La 3ᵉ édition du Congrès National du Diabète, organisée du 26 au 29 mars par la Société Marocaine de Diabétologie (SMD), a réuni une pléiade d’experts marocains et internationaux autour des avancées scientifiques dans la lutte contre le diabète de type 2.

Dans un contexte marqué par la montée des maladies non transmissibles, responsables de près de 85 % des décès au Maroc, les spécialistes ont tiré la sonnette d’alarme : le diabète ne peut plus être considéré comme une pathologie isolée. Il s’inscrit désormais dans un système complexe impliquant étroitement les maladies cardiovasculaires et rénales.
Avec près de 2,9 millions de Marocains concernés, dont près d’un tiers non diagnostiqués, le diabète représente un enjeu majeur de santé publique.
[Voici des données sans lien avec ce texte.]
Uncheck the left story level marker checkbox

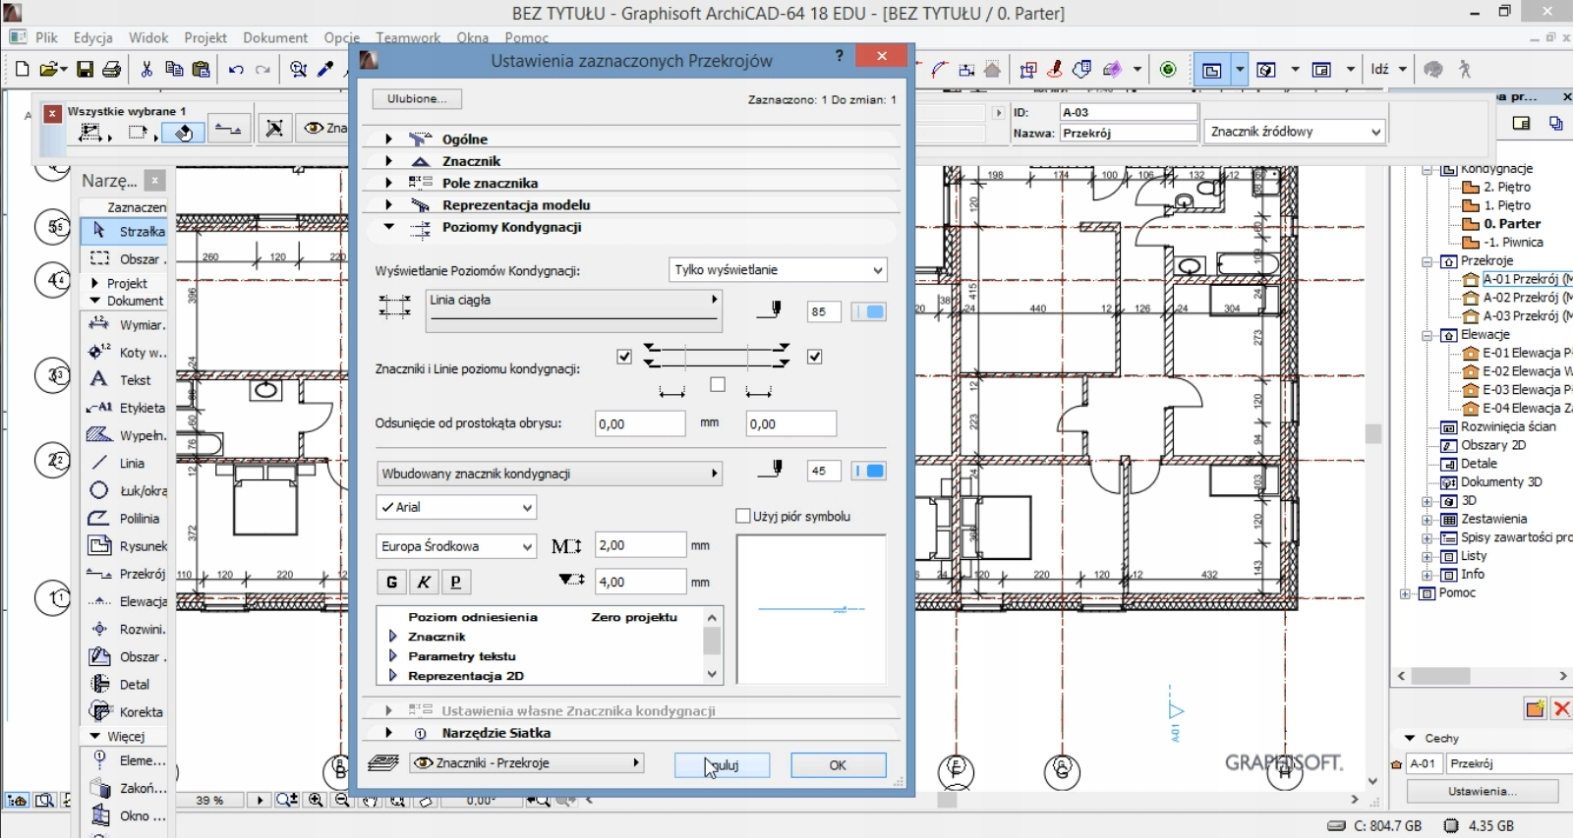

Les experts ont insisté sur le caractère silencieux de ses complications, souvent détectées tardivement, aggravant ainsi les risques d’insuffisance rénale et de maladies cardiaques.
Les débats ont mis en évidence un « cercle vicieux » entre diabète, cœur et reins : chaque atteinte accélère la dégradation de l’autre. D’où la nécessité, selon les congressistes, d’abandonner une approche centrée uniquement sur la glycémie au profit d’une prise en charge globale protégeant les organes vitaux.
Côté thérapeutique, les innovations ont occupé une place centrale. Plusieurs intervenants ont souligné l’efficacité des nouvelles bithérapies, notamment l’association empagliflozine/metformine, qui améliore à la fois le contrôle glycémique, le poids et la protection cardiovasculaire et rénale.
Les recommandations internationales récentes préconisent d’ailleurs une approche plus précoce et plus intégrée du traitement.
Au-delà des avancées médicales, le congrès a également mis en avant l’importance de la collaboration entre médecins, chercheurs et industrie pharmaceutique pour améliorer l’accès aux traitements et réduire les coûts pour les patients.
En conclusion, les participants ont appelé à une transformation en profondeur du système de prise en charge des maladies chroniques au Maroc, fondée sur l’intégration, l’innovation et la prévention. Une évolution jugée indispensable pour freiner la progression du diabète et améliorer durablement la qualité de vie des patients.